== Exercises to complete ==
1/ Copy the infusion passage below word for word, beginning at the words that include "As the nurse" and stopping after "about all week.".
2/ Decide whether each statement below agrees with the infusion passage, answering yes or no and quoting the deciding words: (a) The narrator's husband spent the time working on a crossword puzzle. (b) The Benadryl dose was raised after the previous week's reaction. (c) On week two, the narrator received three drugs along with the pre-meds.

== Extract to read ==
--------

I glanced around the infusion room. Most of the other patients, many in probably their sixties, looked tired and worn, focused only on leaving their chairs as soon as they were allowed. I imagined paints and crafts felt far from anyone’s mind.
“Sure,” I said.
I didn’t want her volunteer efforts to go unnoticed. She had shown up with intention, hoping to make the infusion center feel a little warmer, a little more human. A gesture like that deserved to be met with kindness.
“What colors would you like?” she asked.
“Blue and gold.”
“And the ribbon?”
“Orange.” I said.
As the nurse stepped in to remove my IV, I kindly asked the volunteer to hand the supplies to my husband. He had been beside me the entire time, working through a cryptic crossword puzzle, watching me closely through the haze of Benadryl I had worried about all week.
Today went well. It was week two, a lighter day. I received only one drug along with the pre-meds. The Benadryl dose was lowered after last week’s reaction that had knocked me out cold. This time, I felt okay.
“Do you know what the orange electrical outlet stands for?”
“I have no idea…though that looks more red than orange, don’t you think?” I replied to my husband as we sat in the doctor’s office waiting on the results of my latest labs.
“There’s a red switch too. Let’s find out,” he said, already pulling out his phone to Google it.
Labs again. I’d just had blood drawn two nights ago in the ER. My poor right arm—pricked one too many times this week. Still, it’s strong. It can handle needles. I’m continually amazed by how much information can be pulled from a few small vials of blood.
Sodium. White blood cell count. Anion gap. Terms I’m quickly becoming familiar with. On MyChart dashboards, I’ve turned it into a game—trying to land each number back in the normal range.

--------

== Provided material ==
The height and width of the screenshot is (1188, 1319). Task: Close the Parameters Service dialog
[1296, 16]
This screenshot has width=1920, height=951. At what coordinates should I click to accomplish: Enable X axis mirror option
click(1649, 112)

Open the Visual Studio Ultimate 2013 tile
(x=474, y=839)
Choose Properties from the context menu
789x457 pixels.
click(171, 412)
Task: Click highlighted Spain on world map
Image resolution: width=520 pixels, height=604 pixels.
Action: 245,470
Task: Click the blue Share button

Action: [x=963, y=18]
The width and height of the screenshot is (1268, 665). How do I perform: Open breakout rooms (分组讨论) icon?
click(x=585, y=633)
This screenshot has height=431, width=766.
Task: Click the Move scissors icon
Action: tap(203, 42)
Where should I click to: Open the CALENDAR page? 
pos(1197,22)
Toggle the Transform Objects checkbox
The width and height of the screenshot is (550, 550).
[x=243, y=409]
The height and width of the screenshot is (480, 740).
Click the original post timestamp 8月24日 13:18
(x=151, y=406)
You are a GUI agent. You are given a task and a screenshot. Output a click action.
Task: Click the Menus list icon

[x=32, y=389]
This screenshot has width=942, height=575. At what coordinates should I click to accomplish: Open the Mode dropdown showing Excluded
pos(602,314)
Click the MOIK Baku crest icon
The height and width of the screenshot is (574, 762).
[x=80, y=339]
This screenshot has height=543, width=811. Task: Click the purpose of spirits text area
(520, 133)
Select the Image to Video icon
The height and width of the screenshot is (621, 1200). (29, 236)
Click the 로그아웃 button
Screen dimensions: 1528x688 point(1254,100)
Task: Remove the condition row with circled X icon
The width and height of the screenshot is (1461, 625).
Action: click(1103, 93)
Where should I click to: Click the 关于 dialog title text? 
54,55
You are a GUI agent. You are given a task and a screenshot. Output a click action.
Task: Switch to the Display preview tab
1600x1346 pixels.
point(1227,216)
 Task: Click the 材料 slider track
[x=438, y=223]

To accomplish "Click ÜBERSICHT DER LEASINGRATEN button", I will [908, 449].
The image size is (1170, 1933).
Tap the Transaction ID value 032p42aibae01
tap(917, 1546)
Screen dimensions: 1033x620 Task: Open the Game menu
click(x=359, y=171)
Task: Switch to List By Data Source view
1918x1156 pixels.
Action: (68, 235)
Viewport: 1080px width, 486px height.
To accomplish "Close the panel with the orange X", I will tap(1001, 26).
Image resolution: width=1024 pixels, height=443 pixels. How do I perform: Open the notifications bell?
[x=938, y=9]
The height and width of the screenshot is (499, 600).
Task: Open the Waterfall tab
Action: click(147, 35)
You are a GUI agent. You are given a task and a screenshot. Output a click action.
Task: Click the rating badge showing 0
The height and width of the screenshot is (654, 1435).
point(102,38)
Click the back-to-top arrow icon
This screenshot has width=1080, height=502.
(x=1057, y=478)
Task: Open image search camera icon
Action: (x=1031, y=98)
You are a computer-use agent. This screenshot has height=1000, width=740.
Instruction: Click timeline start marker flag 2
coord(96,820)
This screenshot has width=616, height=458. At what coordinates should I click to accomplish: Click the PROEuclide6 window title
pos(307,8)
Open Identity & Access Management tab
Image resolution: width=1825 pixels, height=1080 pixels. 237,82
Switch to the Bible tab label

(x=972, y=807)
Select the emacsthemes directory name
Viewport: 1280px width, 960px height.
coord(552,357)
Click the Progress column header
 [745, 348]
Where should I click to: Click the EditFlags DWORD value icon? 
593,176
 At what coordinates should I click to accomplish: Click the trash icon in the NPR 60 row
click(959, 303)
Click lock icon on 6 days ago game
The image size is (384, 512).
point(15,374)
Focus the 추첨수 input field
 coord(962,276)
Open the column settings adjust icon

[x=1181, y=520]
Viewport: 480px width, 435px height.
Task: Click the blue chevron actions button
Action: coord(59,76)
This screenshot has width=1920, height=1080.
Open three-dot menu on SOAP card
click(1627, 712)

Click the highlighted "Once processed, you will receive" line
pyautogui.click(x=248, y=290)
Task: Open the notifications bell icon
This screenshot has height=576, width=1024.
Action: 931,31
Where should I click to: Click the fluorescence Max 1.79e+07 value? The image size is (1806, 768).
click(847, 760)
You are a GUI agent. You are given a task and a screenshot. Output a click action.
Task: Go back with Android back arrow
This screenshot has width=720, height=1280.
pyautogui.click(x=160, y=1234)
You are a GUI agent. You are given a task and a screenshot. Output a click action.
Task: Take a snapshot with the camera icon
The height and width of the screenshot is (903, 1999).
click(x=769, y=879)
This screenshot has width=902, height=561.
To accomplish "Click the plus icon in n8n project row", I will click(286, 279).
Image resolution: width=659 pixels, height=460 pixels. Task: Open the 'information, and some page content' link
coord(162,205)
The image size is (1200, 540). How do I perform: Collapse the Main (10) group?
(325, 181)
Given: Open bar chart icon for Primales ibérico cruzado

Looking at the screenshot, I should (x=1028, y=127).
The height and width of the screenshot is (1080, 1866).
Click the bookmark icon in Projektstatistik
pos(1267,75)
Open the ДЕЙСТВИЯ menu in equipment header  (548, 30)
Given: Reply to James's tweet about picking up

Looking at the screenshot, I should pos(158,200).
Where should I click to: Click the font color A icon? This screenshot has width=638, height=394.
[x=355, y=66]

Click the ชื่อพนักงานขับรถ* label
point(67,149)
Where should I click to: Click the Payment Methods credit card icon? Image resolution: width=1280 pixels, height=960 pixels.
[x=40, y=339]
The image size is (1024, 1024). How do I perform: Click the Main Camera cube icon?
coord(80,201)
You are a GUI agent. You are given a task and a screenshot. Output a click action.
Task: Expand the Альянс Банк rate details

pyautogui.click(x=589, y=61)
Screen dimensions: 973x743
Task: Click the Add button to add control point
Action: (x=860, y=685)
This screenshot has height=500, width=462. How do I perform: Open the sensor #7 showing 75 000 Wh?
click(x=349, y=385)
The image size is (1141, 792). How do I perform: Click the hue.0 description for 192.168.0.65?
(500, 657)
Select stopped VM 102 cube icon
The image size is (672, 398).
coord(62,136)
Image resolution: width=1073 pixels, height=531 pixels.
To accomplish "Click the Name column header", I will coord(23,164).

--------

== Exercise solutions ==
1/
As the nurse stepped in to remove my IV, I kindly asked the volunteer to hand the supplies to my husband. He had been beside me the entire time, working through a cryptic crossword puzzle, watching me closely through the haze of Benadryl I had worried about all week.

2/
(a) Yes: "working through a cryptic crossword puzzle"
(b) No: "The Benadryl dose was lowered after last week’s reaction"
(c) No: "I received only one drug along with the pre-meds."